With that, let’s kick-off part 2.

Approximation in Value Space

Bertsekas calls the on-line player approach of AlphaZero, approximation in value space, as this involves a lookahead minimization combined with truncated rollout and a terminal position evaluator (a.k.a value estimator.) For the purposes of this post, let’s ignore the truncated rollout part, and focus on effects of lookahead minimization and value estimator. We will examine the effect of truncated rollout in part 3.

For readers who are unfamiliar with the AlphaZero online player approach, the following figure from the book is an apt summary:

Given a position $x_k$ during on-line play, a lookahead tree is constructed by enumerating all possible actions and resulting states until a certain depth (we will use $\ell$ to refer to this depth.) Subsequently, the off-line trained policy is used to perform a truncated rollout from the leaves of the lookahead tree for a specified number of steps (we will se $m$ to refer to the length of truncated rollout.) Finally, we use the off-line trained cost estimator to approximate the cost-to-go of the leaf states.
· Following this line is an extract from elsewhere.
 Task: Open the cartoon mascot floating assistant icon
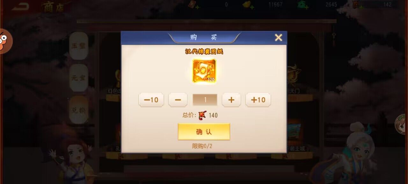click(x=5, y=41)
The approach of using an approximate cost estimator for the leaf states to compute a policy at state $x_0$ is referred to as approximation in value space. This approach is motivated by re-examining Bellman’s equation from part 1:

$$ \mu^*(x) \in \arg\min_{u \in U(x)}\mathbb{E}[g(x, u, w) + \alpha J^*(f(x, u, w))] $$

where $J^*$ is the optimal cost-to-go function. However, the off-line trained cost estimator $\tilde{J}$ is an approximation of $J^*$. Substituting $\tilde{J}$ in place of $J^*$ in the Bellman’s equation results in the one-step lookahead approximation in value space approach:

$$ \tilde{\mu}(x) \in \arg\min_{u \in U(x)}\mathbb{E}[g(x, u, w) + \alpha \tilde{J}(f(x, u, w))] $$

The above minimization yields a new stationary policy $\tilde{\mu}$ with cost-to-go $J_{\tilde{\mu}}$. Note that the cost of $\tilde{\mu}$ is not $\tilde{J}$. Instead it is $J_{\tilde{\mu}}$ which satisfies $T_{\tilde{\mu}}J_{\tilde{\mu}} = J_{\tilde{\mu}}$.
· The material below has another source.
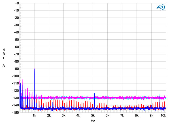Viewport: 170px width, 125px height.
Task: Click the dBr label on the y-axis
Action: click(4, 54)
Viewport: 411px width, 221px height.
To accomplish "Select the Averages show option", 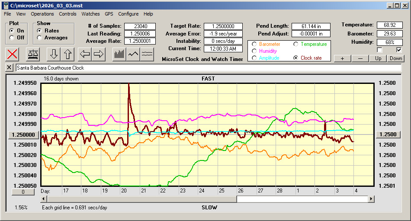I will (39, 38).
The key observation from Bertsekas is that:

The change from $\tilde{J}$ to $J_{\tilde{\mu}}$ will be interpreted as a step of Newton’s method for solving Bellman’s equation

This will suggest that $J_{\tilde{\mu}}$ is closer to $J^*$ and obeys a superlinear convergence relation, i.e.

$$ \lim_{\tilde{J} \rightarrow J^*} \frac{J_{\tilde{\mu}}(x) - J^*(x)}{\tilde{J}(x) - J^*(x)} = 0 $$

Furthermore, he also makes another crucial observation:

For $\ell$-step lookahead minimization, it can be interpreted as Newton’s method for solving Bellman’s equation, starting from $\hat{J}$, which is an “improvement” over $\tilde{J}$. In particular, $\hat{J}$ is obtained from $\tilde{J}$ by applying $(\ell-1)$ successive value iterations.

We will spend the rest of this post understanding how the above two observations can be drawn from a geometric perspective, thereby understanding the core premise of the book which is to answer why the on-line player works so much better than directly using the off-line player?

Geometric Interpretation of One-step Lookahead Policy

The one-step lookahead policy is computed as follows for any state $x$:

$$ \min_{u \in U(x)} \mathbb{E}[\underbrace{g(x, u, w)}_{\text{First step}} + \underbrace{\alpha \tilde{J}(f(x, u, w))}_{\text{Future}}] $$

The above minimization yields a control $\tilde{u}$ at state $x$, which defines the one-step lookahead policy $\tilde{\mu}$ via $\tilde{\mu}(x) = \tilde{u}$. In other words, $\tilde{\mu}$ is defined using

$$ \tilde{\mu}(x) \in \arg\min_{u \in U(x)} \mathbb{E}[g(x, u, w) + \alpha \tilde{J}(f(x, u, w))] $$

which is the same as saying, $T_{\tilde{\mu}}\tilde{J} = T\tilde{J}$. Geometrically, the graph of $T_{\tilde{\mu}}J$ just touches the graph of $TJ$ at $\tilde{J}$. This can be interpreted geometrically using the following figure.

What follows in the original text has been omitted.